GOALS
(a) Return, word for word, the passage of the JAX and Pallas session summary that begins at the words "Key Themes and" and stops after the words "high-bandwidth GPU memory.".
(b) Write the next part of the JAX and Pallas session summary, starting right after its final sentence.

DOCUMENT EXCERPT
* * * * *

Kade Heckel: Optimizing GPU/TPU Code With JAX and Pallas

Kade Heckel discusses optimizing GPU/TPU code using JAX and Pallas in this Hacking Hour session.

In this Hacking Hour, Kade Heckel, creator of the JAX-based spiking neural network (SNN) library “Spyx,” joins host Jens E. Pedersen. They explore techniques for optimizing SNN code for GPUs and TPUs using JAX and the Pallas library, covering practical approaches to accelerate neuromorphic and machine learning computations.

Key Themes and Ideas

  • JAX’s Functional Paradigm and Optimization:

  • JAX’s functional design is a major strength, enabling efficient tracing and Just-In-Time (JIT) compilation for significant speedups on accelerators.

    “the functional Paradigm allows for some really neat tracing capabilities so you can just in time compile or even ahead of time compile entire workflows and then you get pretty good speed ups and efficiencies when you’re running it on GPU”

  • JIT compilation can encompass entire training loops (data loading, forward/backward passes, optimizer updates), leading to “pretty obscene speed Ups.”

  • Significant speedup observed in data loading by fitting datasets entirely into VRAM and performing unpacking/shuffling within high-bandwidth GPU memory.

* * * * *

DATA SHOWN
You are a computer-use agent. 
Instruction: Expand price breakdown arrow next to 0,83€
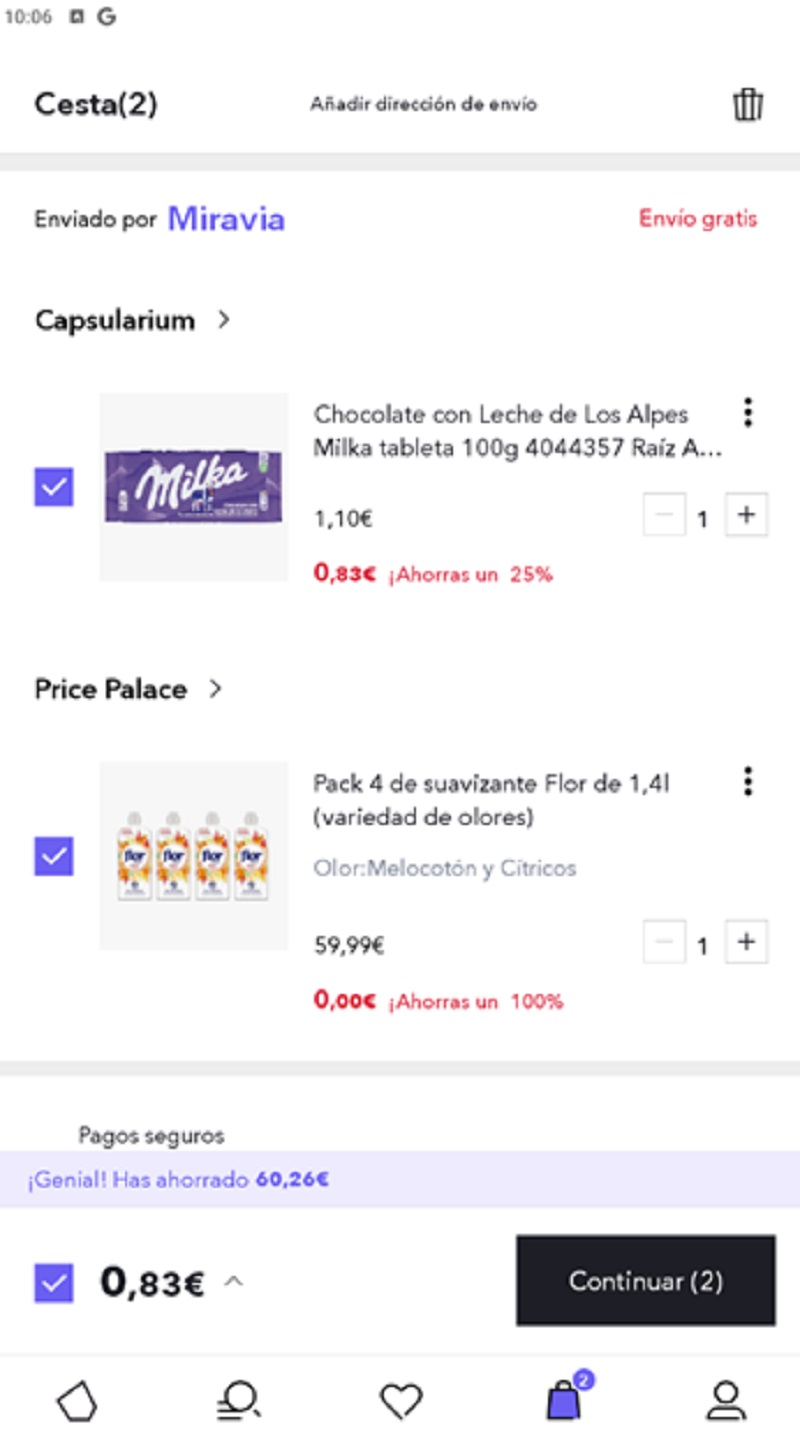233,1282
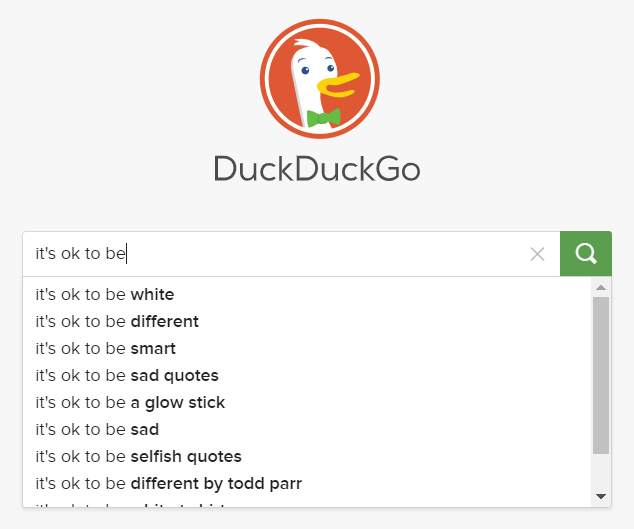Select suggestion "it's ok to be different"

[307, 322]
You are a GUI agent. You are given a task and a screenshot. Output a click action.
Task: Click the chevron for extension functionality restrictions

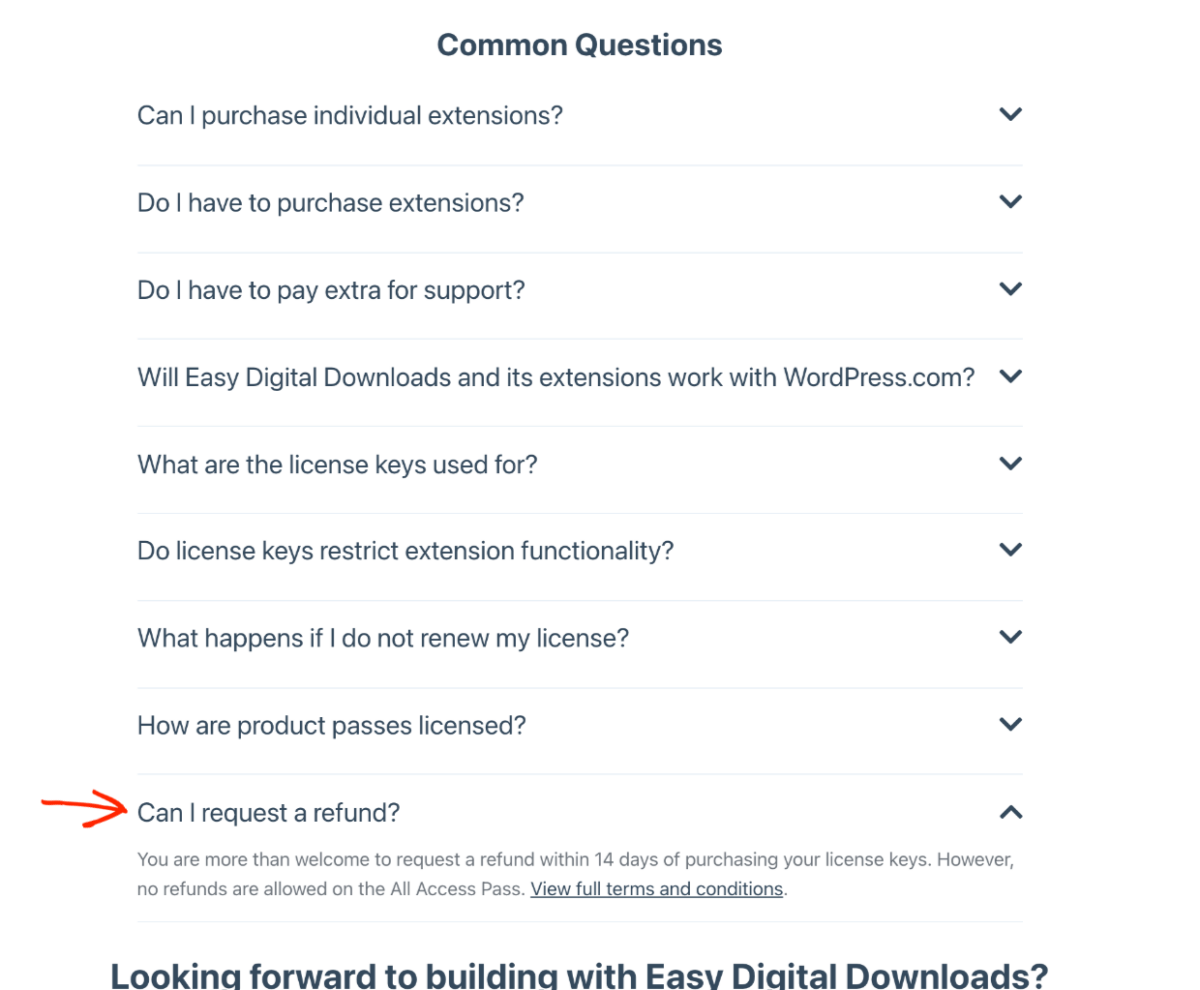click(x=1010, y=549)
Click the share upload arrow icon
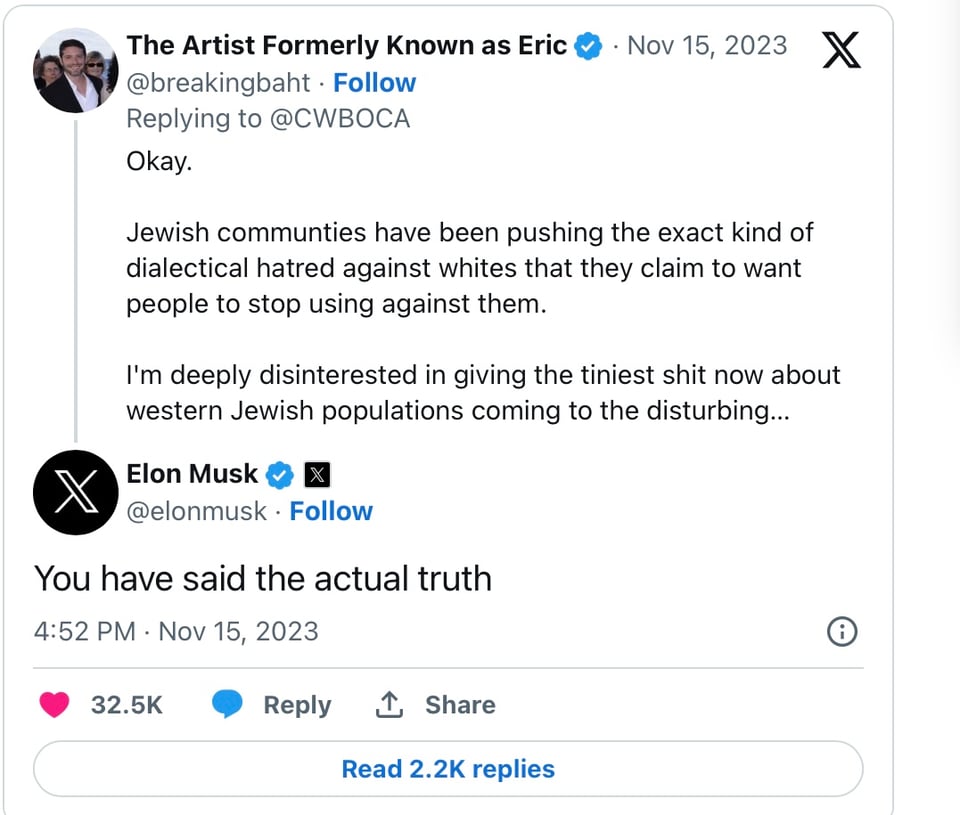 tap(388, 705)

* * * * *

ANSWERS TO THE EXERCISES
(a)
Key Themes and Ideas

  • JAX’s Functional Paradigm and Optimization:

  • JAX’s functional design is a major strength, enabling efficient tracing and Just-In-Time (JIT) compilation for significant speedups on accelerators.

    “the functional Paradigm allows for some really neat tracing capabilities so you can just in time compile or even ahead of time compile entire workflows and then you get pretty good speed ups and efficiencies when you’re running it on GPU”

  • JIT compilation can encompass entire training loops (data loading, forward/backward passes, optimizer updates), leading to “pretty obscene speed Ups.”

  • Significant speedup observed in data loading by fitting datasets entirely into VRAM and performing unpacking/shuffling within high-bandwidth GPU memory.

(b)
    “you can fit these data sets completely into vram… and then you can just unpack those batches of spikes as you’re feeding it into the network… and then you can also Shuffle those rows all within the high bandwidth memory of the GPU and it’s a whole lot faster than having to go out to the… CPU Ram”

  • JAX’s JIT compilation sends kernels to the GPU in a “run ahead fashion,” removing the Python interpreter from the critical path.

  • Spyx: A JAX-based SNN Library:

  • Created by Kade Heckel for JAX-compatible SNNs, especially for neuroevolution with EvoJAX, aiming for seamless end-to-end integration.

    “I decided like hey it might be pretty useful to build a jack spaced snn Library”
    “the initial Focus was like yeah let’s get an snn library that you can use end to end with this evolutionary strategy Library”

  • Built on DeepMind’s Haiku, allowing use of Haiku layers.

  • A key advantage is writing straightforward Python code (similar to PyTorch) that achieves high performance (close to hand-rolled CUDA) upon JIT compilation.

    “you can write python code that’s pretty straightforward or pretty similar to what you it right with torch… but then when it gets compile just in time compiled down you end up getting pretty similar efficiencies to like a spiking Chell or some type of like higher performance like C based solution”

  • JAX’s Lowering Process and XLA:

  • Step 1: Staging out a specialized JAX expression (JAXpr).

  • Step 2: Lowering JAXpr into Stable HLO (High-Level Optimizer), XLA’s input language.

  • Step 3: XLA compiles HLO for the target architecture (GPU/TPU).

  • Step 4: Execution of compiled code.

  • The JAX JIT decorator automates this, caching code for speed. Manual stepping ( make_jaxpr, lower, compile) aids debugging.

  • JAX (via XLA) can automatically fuse multiple operations into a single kernel.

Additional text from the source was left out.